My immediate family is a good example of that. My mother was a lazy, dominating, incredibly insane, materialistic, greedy, high maintenance bitch who stayed with my father because he brought in a good, consistent income so she didn't have to work. My father was a functionally retarded, delusional, narcissistic, dependent, cheating, asshole who, despite himself, managed to make a good living, which my mother spent on worthless shit. They have been extremely unhappily married for more than 40 years and were told countless times by their children, even when they were young, to shut the fuck up and get a divorce.

As you can imagine, these two created a less than ideal environment for children to grow up in. If they had been divorced, there is a decent chance they could have remarried someone who could have whipped them into shape and told them to stop being such a couple of retarded, autistic babies. Or the cold reality of having to take care of children while supporting themselves could have forced them to actually grow up and be adults. But their toxic co-dependency never allowed any of that to happen, so they will eventually die, having spent the majority of their lives shackled to a person who they hate only slightly less than themselves.


----------



## LatinasAreTheFuture (Jul 3, 2021)

Ya probably. What kids really need is to see the both of you together, so they can understand how a couple is supposed to work together.


----------



## Unyielding Stupidity (Jul 4, 2021)

Depends on the gender of the child, as a girl would need an older female role model in their life much more than a boy would.


----------



## Jaimas (Jul 5, 2021)

It's all a crapshoot, dependent on individual parents. Single Fathers can be just as damaging, if not more so. Law of averages means that a single father who actually gives a shit is far more likely than a single mother who does, however.

I know single parent households that turned into complete disasters, and ones that turned out college grads that went on to have productive careers and happy lives. What matters - more than income, more than pretty much anything else - is how much the single parent gives a shit. A parent legitimately doing everything they can, fighting for their kid as they need to, and helping their kid learn the right and most important lessons is the single biggest determinant in how they turn out. 

Financial stability can help, as can a good home environment, but nothing can replace quality parenting, and a single parent can do that if they do their best. I've seen it enough to know that.


----------



## Systemsprenger (Jul 5, 2021)

It is a difficult question to answer simply, one needs to separately consider the influence of the male and female functional archetype in an excess state, whilst also considering sex-dependent differences in the sole parent-child interaction zone, in addition to the sociocultural and historical circumstances that are involved. The answer really does depend on each of these being qualified and appraised in differing scenarios, alongside some caveats pertaining to 'additive' factors.

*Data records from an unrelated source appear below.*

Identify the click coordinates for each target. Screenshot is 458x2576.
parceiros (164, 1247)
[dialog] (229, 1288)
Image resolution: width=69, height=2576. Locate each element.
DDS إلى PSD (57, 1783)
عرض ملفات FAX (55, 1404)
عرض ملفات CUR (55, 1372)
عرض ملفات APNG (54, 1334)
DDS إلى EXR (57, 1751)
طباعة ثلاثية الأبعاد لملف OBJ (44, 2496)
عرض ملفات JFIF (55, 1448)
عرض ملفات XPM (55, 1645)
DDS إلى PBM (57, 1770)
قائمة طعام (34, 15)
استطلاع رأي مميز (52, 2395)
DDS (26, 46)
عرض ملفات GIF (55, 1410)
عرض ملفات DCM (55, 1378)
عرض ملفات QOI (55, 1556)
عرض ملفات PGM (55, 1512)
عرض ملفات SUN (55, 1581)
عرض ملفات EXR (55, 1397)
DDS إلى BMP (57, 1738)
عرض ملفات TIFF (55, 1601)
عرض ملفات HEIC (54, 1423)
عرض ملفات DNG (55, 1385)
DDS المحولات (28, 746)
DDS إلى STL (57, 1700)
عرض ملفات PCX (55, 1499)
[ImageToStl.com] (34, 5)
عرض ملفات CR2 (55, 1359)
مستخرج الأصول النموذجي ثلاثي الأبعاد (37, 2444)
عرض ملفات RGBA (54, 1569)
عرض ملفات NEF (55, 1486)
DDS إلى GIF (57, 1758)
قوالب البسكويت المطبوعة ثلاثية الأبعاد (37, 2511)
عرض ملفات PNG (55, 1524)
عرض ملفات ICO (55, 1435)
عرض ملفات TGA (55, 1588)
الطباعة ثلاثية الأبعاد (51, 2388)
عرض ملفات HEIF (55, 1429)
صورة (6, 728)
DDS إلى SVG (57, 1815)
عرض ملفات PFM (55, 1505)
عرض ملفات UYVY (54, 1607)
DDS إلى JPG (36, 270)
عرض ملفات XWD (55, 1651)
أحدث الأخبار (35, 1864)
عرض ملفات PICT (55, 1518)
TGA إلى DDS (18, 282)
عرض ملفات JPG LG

As men and women do not (AFAIK) demonstrate any statistically-robust differences in the domains pertaining to 'life success' (ignoring luck for obvious reasons and addressing personality in the next paragraph; IQ, personality,  conscientiousness, life opportunities or industriousness). Even if one were tempted to quantify or frame a difference in the latter three, they fall within the rubric of 'luck' by default and are heavily interdependent. Nonetheless, per previous observational studies that show similar outcomes, the male archetype is approximately defined by assertiveness, industriousness and object-oriented interests, with those outcomes being inverted for the female (with the addition of easier emotional expression and EQ implementation - A meta-analysis performed a few years ago revealed the anachronistic 'women have higher EQ' conclusion is actually not true, by the way).

It's a well-known (yet controversial for obvious reasons) observation that single mother households are especially bad for young males. Reversing the scenario, with all other factors equal, a single father household would surely result in better life outcomes for a young male than a single mother.
However, the absence of a woman in the household would (theoretically IMO) result in an over-objectification of the opposite sex, due to the constant influence of the male archetype (poor emotional expression, unchecked interest in objects) as represented by the father. This would almost certainly be worse if the child lived without any sisters, aunts or grandmothers, and they lived in a socially detached environment (ie. the modern tech-over-real-people West). In essence, such a child would involuntarily be living a similar reality as those orthodox Muslim communities who separate everything per Sharia law (eg. madrasas).
I envision a similar problem for girls who are raised by single father households - On average, we may predict a higher incidence of interest in STEM subjects, tomboy behavior, 'top' lesbianism potentially in later life. In addition, communication with other girls or women may be more stilted than one would ordinarily expect (the male archetype-defined social norm of their formative environment would theoretically result in reduced emotional expressiveness, less agreeableness (therefore poor play with other girls). Depending on the other factors, that identification as an outgroup in their immediate environment may result in some form of social behavior deviation (fex. bullying other girls, being bullied by other girls, general social detachment).

Applying this to the despairing example of single motherhood households among Black Americans - Replace that 74% single mother figure with single fathers - You're almost be guaranteed to see far, far less criminality and antisocial behavior, and (potentially) a greater uptake in STEM, but a disproportionately larger number of socially awkward, borderline autistic Black young men, who (depending on the state of society) may experience higher rates of psychiatric conditions, and potentially suicide (replace feral wannabe thugs with aloof, sexually unfulfilled Supreme Gentlemen).

Summarized, with all other factors being equal, I actually anticipate a single father household to result in significant dysfunction on the social and sexual domain for both girls and boys, though in a different trajectory when compared to single mothers (and with some reversal in the direction of said dysfunction).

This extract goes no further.